First, set up your Google Colab environment to use a GPU.

1.  Go to `Runtime > Change runtime type`.
2.  Under "Hardware accelerator," select `GPU` (e.g., T4 GPU).
3.  Ensure "Runtime shape" is set to `Standard` or `High-RAM`.

## 2. Install Dependencies

It\"s crucial to install `unsloth` (if you choose to use it) as the very first step after restarting the runtime to avoid dependency conflicts. If you encounter `ResolutionImpossible` errors, restart the runtime and run this cell first.



In [None]:
# Cell 1: Install Unsloth (Optional but Recommended for Optimization)
# If you encounter dependency conflicts, restart runtime and run this cell first.
!pip install -q "unsloth[colab] @ git+https://github.com/unslothai/unsloth.git"

# Cell 2: Install other necessary libraries
!pip install -q transformers accelerate peft datasets bitsandbytes


## 3. Authenticate with Hugging Face (for Gated Models and Pushing to Hub)
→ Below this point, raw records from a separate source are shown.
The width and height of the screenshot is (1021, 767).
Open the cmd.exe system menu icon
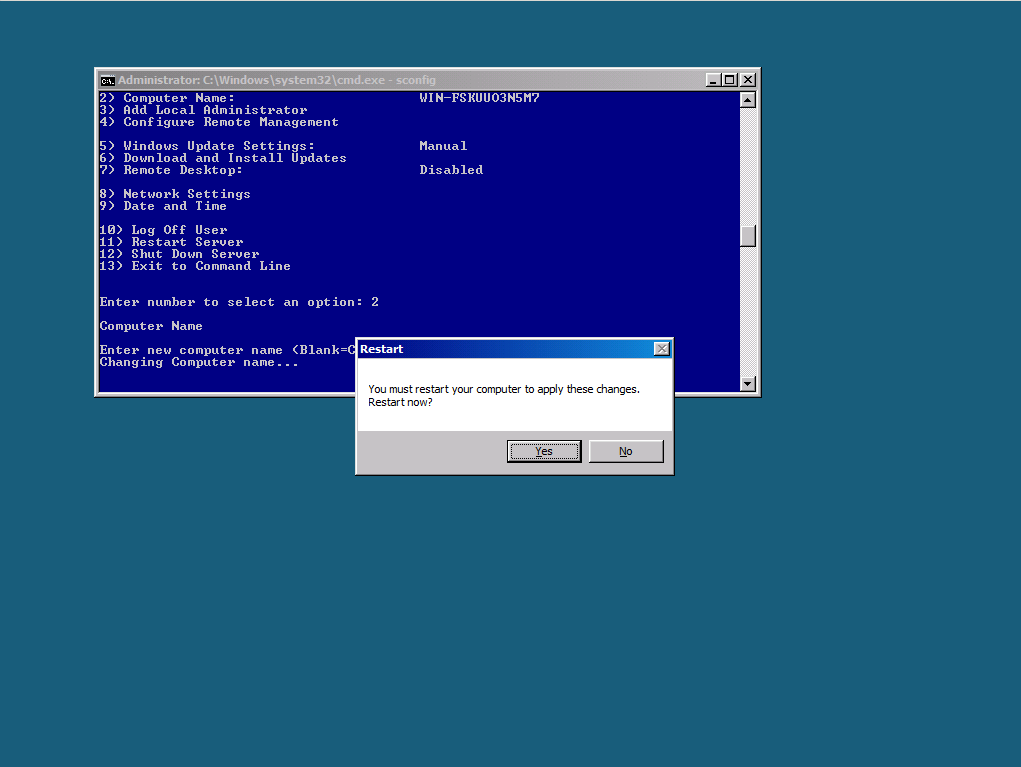click(107, 80)
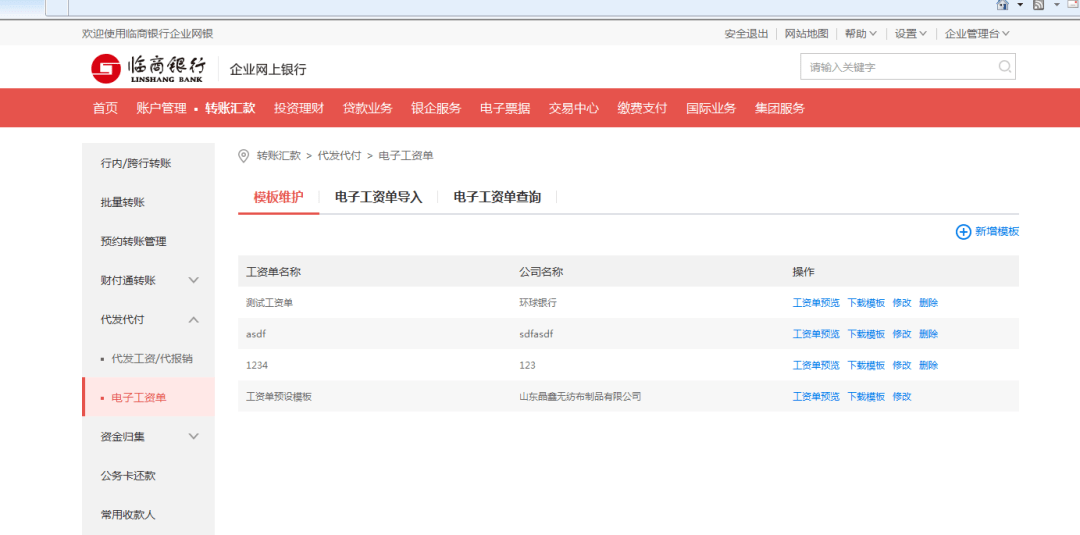Expand the 资金归集 sidebar section

pyautogui.click(x=194, y=436)
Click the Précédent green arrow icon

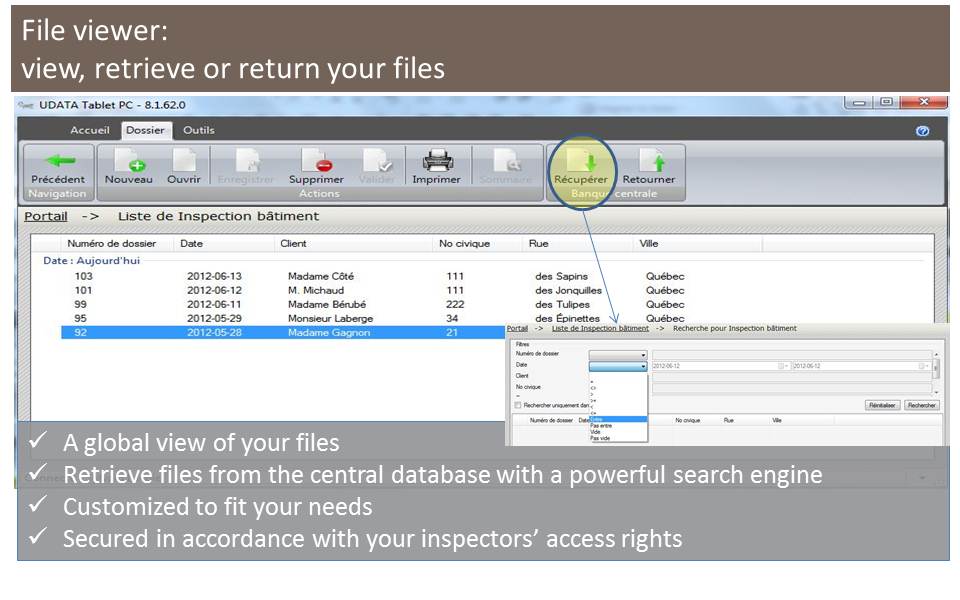[57, 161]
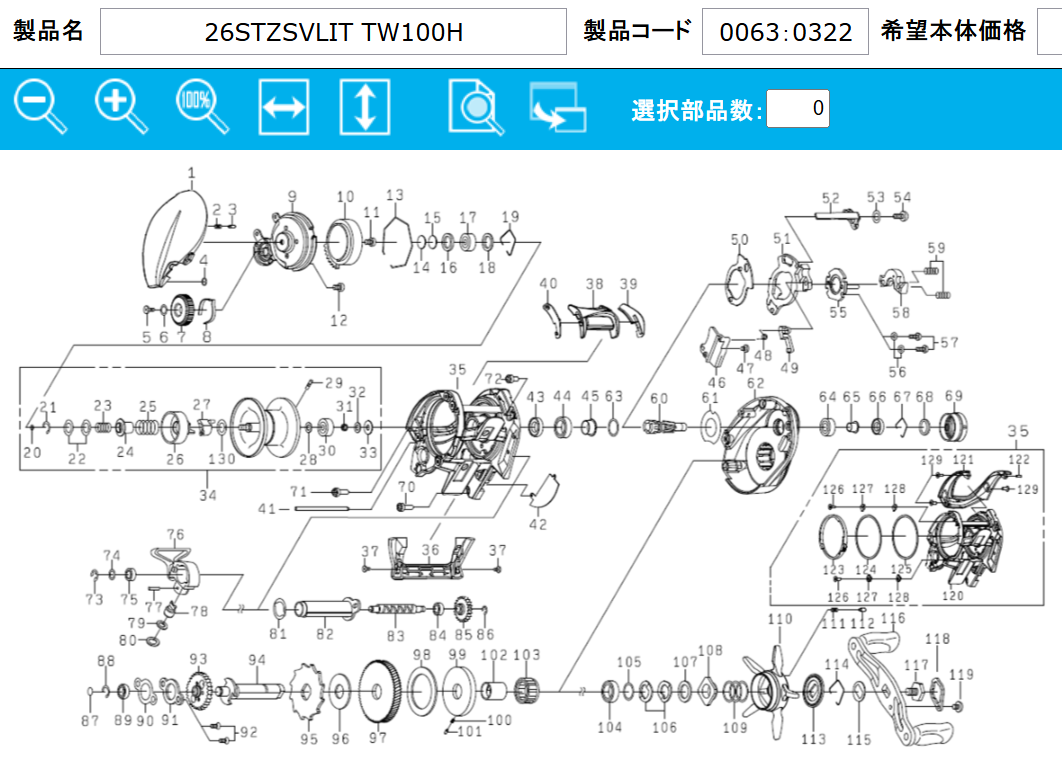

If you encounter a `GatedRepoError` (401 Unauthorized) when loading the Gemma model, it means you need to accept its terms on Hugging Face. After accepting, run this cell to authenticate your Colab session.



In [None]:
# Cell 3: Hugging Face Login
from huggingface_hub import notebook_login

notebook_login()


## 4. Verify GPU Setup



In [None]:
# Cell 4: Check GPU availability
import torch

print(f"CUDA available: {torch.cuda.is_available()}")
if torch.cuda.is_available():
    print(f"Device name: {torch.cuda.get_device_name(0)}")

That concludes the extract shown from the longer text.